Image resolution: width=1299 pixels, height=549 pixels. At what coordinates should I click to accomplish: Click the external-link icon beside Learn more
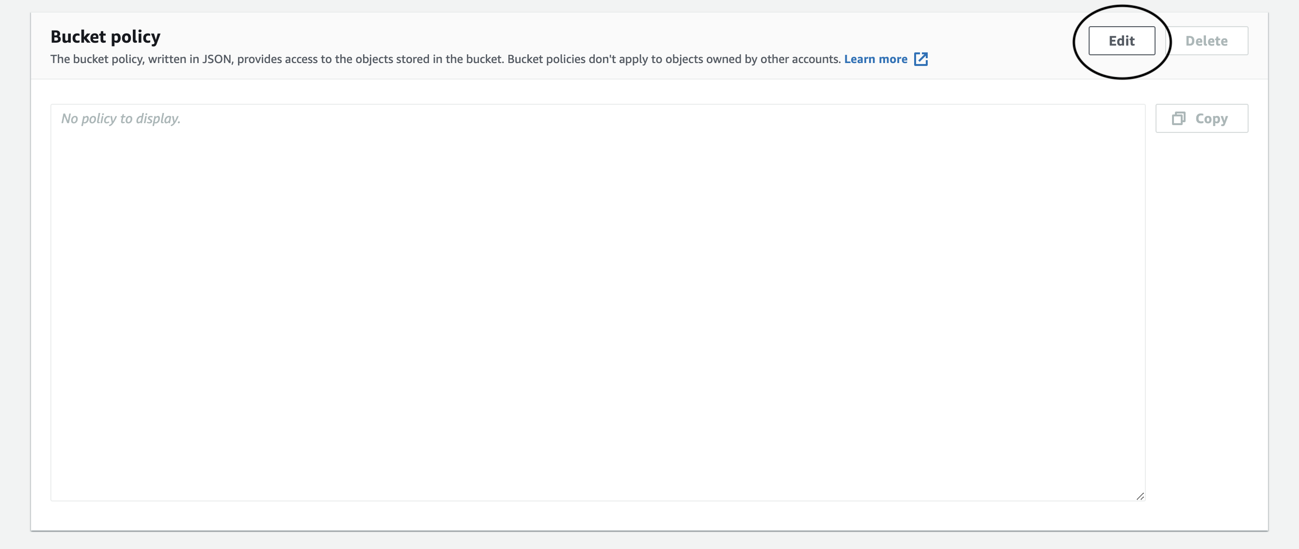[x=921, y=59]
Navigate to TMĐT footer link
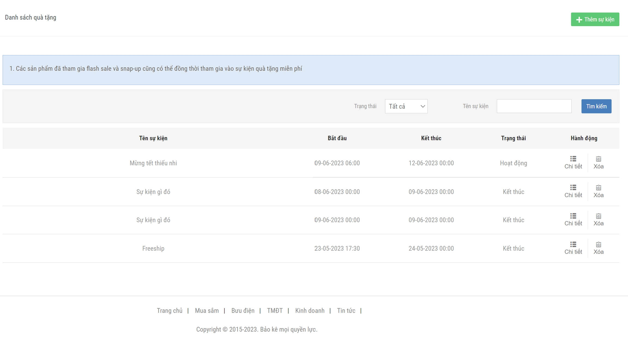628x353 pixels. tap(274, 311)
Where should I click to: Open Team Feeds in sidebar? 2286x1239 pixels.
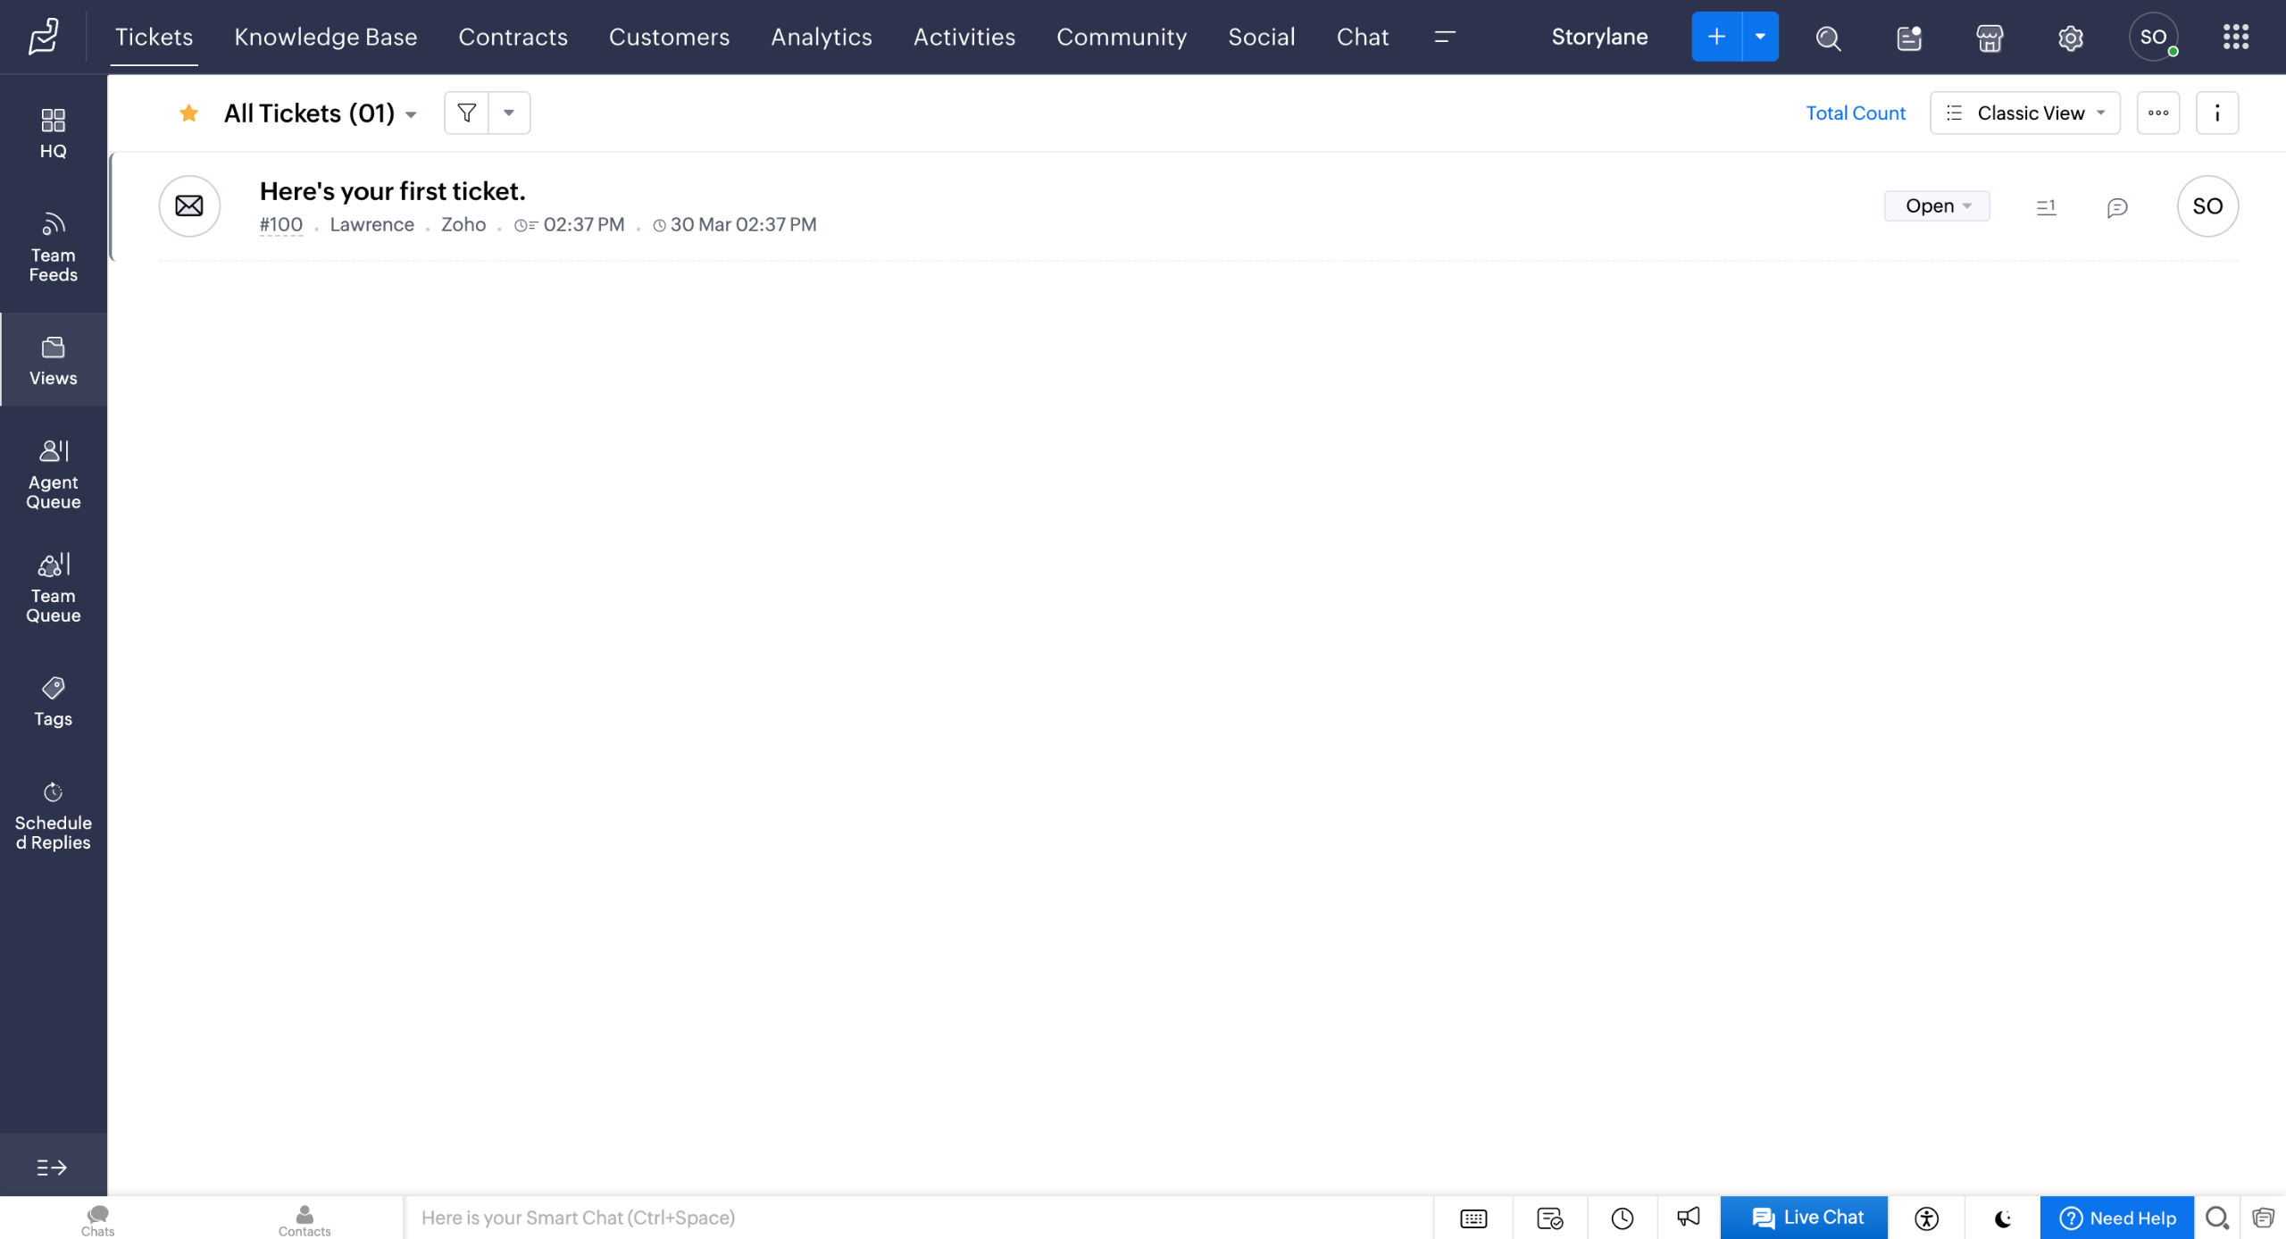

------------------------

(How to complete this task): When you copy the entries above, keep every word exactly and omit the images.

(Answer section):
Image resolution: width=1299 pixels, height=549 pixels. At what coordinates should I click to accomplish: Click the external-link icon beside Learn more
[x=921, y=59]
Navigate to TMĐT footer link
628x353 pixels. tap(274, 311)
Where should I click to: Open Team Feeds in sidebar? 2286x1239 pixels.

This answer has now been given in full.